Matthew Cooperberg: Fascinating. One more question on this. Has anybody spent any time looking inside the black box? What is actually happening in the neural net models? Is it looking at diffusion weighting? Is it T2? Is it a combination? Are there things in the background? Is it all in the tumor? Is that part of scope?
Anindo Saha: Yep. So in PI-CAI it would be kind of the models that we develop to be very transparent at the risk of it being a little technical right now. They're detection models, which means that the output of these AI systems are really lesion detections. We're not just getting this case has cancer or this case doesn't have cancer. It really shows you that, okay, this part of the image is where the cancer is, and this is the likelihood score associated with it. This is of course a really important part, especially for medical decision-making where you need that level of interpretability. Now, if we go back into what's happening inside the box, why does it think this particular lesion here, let's say, has cancer? Yep.

Dataset content:
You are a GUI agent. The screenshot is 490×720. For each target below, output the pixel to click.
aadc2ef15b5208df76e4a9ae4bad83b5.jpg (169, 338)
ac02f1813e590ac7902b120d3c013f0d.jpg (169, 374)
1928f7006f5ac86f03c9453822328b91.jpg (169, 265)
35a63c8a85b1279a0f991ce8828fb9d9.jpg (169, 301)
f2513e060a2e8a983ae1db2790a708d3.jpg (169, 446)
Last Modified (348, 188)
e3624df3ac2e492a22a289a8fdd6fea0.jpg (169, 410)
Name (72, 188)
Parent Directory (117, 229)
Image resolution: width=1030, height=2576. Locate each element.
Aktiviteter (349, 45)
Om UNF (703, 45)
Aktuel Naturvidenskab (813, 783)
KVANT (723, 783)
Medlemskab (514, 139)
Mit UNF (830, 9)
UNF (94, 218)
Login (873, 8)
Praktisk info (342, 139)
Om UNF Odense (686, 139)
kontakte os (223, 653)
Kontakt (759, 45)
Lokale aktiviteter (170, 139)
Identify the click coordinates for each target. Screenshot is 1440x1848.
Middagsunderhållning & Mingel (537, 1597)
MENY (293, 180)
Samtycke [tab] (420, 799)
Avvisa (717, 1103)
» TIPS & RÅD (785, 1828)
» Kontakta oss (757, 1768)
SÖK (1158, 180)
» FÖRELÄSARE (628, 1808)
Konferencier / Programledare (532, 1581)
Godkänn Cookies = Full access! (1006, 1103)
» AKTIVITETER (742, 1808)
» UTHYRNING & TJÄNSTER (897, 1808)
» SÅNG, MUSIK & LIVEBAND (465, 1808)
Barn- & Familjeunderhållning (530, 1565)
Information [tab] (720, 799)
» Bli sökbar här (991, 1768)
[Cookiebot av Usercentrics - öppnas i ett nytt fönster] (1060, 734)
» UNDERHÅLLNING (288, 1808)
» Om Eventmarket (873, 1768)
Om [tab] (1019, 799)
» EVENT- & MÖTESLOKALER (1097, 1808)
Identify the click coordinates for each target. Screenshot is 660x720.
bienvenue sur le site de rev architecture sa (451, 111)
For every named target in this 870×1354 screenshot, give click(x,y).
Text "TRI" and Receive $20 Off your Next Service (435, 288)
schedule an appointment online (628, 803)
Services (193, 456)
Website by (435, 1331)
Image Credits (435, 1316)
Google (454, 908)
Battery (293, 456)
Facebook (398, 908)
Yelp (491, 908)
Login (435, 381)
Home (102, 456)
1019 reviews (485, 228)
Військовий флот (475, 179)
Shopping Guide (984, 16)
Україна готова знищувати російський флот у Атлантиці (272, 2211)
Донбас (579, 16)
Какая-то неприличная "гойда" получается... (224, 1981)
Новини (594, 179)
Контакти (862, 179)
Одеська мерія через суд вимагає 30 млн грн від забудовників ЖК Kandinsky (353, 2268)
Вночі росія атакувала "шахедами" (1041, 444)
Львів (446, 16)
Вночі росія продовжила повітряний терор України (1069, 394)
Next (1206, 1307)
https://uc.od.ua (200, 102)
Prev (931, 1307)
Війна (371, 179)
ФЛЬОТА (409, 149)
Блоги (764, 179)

Exercise instructions:
Quote the PI-CAI discussion word for word, starting with "Anindo Saha: Yep." and going on through "has cancer? Yep.". Answer from the PI-CAI discussion alone.

Answer to the problem:
Anindo Saha: Yep. So in PI-CAI it would be kind of the models that we develop to be very transparent at the risk of it being a little technical right now. They're detection models, which means that the output of these AI systems are really lesion detections. We're not just getting this case has cancer or this case doesn't have cancer. It really shows you that, okay, this part of the image is where the cancer is, and this is the likelihood score associated with it. This is of course a really important part, especially for medical decision-making where you need that level of interpretability. Now, if we go back into what's happening inside the box, why does it think this particular lesion here, let's say, has cancer? Yep.